Interrogée sur la surveillance de ces prescriptions, l’Assurance maladie répond que « la lutte contre le mésusage fait l’objet d’une politique de santé publique pilotée par l’ANSM », qui n’était pas en mesure d’apporter plus de précisions aux demandes de l’AFP et renvoie à son état des lieux (2019).

Pour M. Giffaut, le départ en retraite de son médecin généraliste et la consultation d’un autre professionnel de santé ont fait office de déclic. « Quand il a découvert ce que je prenais, il était étonné et m’a demandé comment j’en étais arrivé là », confie le commercial. « J’étais au pied du mur, j’avais une seule envie c’était de m’en sortir ». Après avoir diminué les doses, son médecin l’oriente vers une structure spécialisée en addictologie qui lui prescrit un substitut.

Réseaux illicites

Bien que les patients dépendants aux MOA ne soient « pas majoritaires » dans ses consultations, leur proportion « augmente », observe elle aussi Anne Clarissou, médecin au centre d’addictologie de Saint-Brieuc (CSAPA). « Le problème, c’est l’identification de l’addiction. Il faut du temps avant que les patients arrivent à un centre spécialisé », note-t-elle, redoutant que « de nombreuses situations d’addiction passent sous les radars ».

L’hypothèse que des patients pharmacodépendants ne parvenant plus à obtenir des prescriptions se tournent, faute d’une prise en charge adaptée, vers d’autres sources d’approvisionnement, notamment illicites, suscite également la crainte des autorités. Avec une substance spécialement scrutée, le tramadol.

Cet antalgique « partage certains aspects du phénomène fentanyl » observé aux États-Unis et caractérisé par l’apparition de « toxicomanes légaux, puis le développement d’une consommation détournée », avertit un agent de la Direction nationale du renseignement et des enquêtes douanières (DNRED). Les achats de tramadol sur le marché illicite sont « très difficiles à quantifier », mais ce médicament peut entraîner « de l’accoutumance voire de la dépendance », poursuit le fonctionnaire. On observe « des niveaux de prescriptions pouvant entraîner un détournement de son usage par certains patients ».

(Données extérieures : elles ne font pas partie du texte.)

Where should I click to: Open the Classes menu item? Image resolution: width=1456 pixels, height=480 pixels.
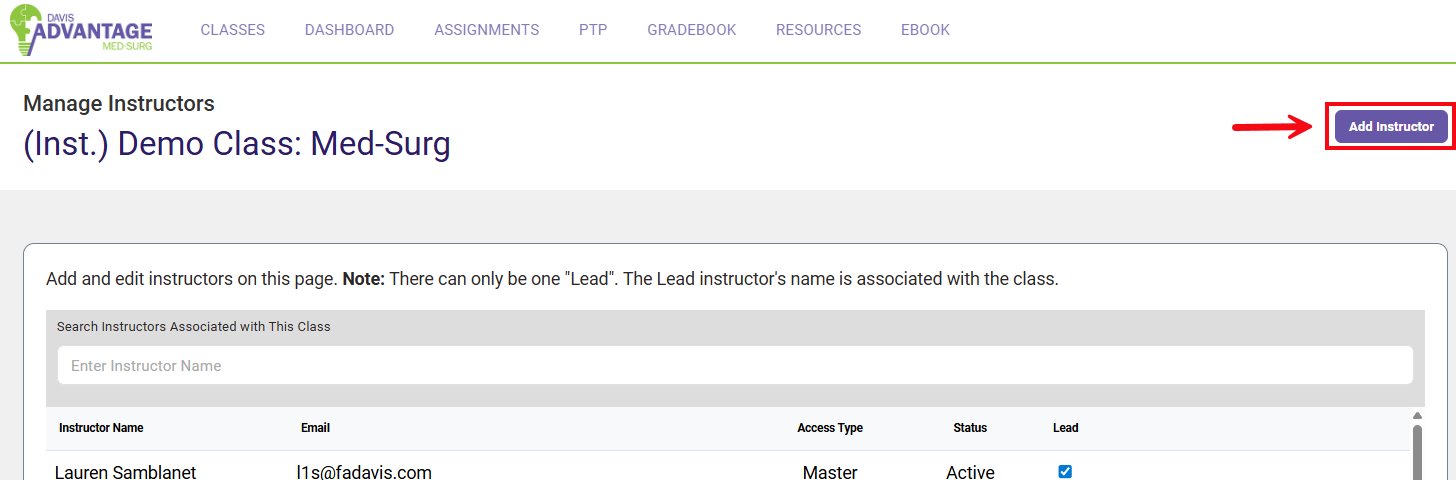pyautogui.click(x=232, y=30)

Une crainte également alimentée par l’explosion du trafic de drogues de synthèses en France, en particulier les dérivés de l’opium.

Après un long périple, Philippe Giffaut assure aujourd’hui avoir mis son addiction derrière lui. Il lui arrive même d’oublier parfois de prendre son médicament de substitution : « une victoire ».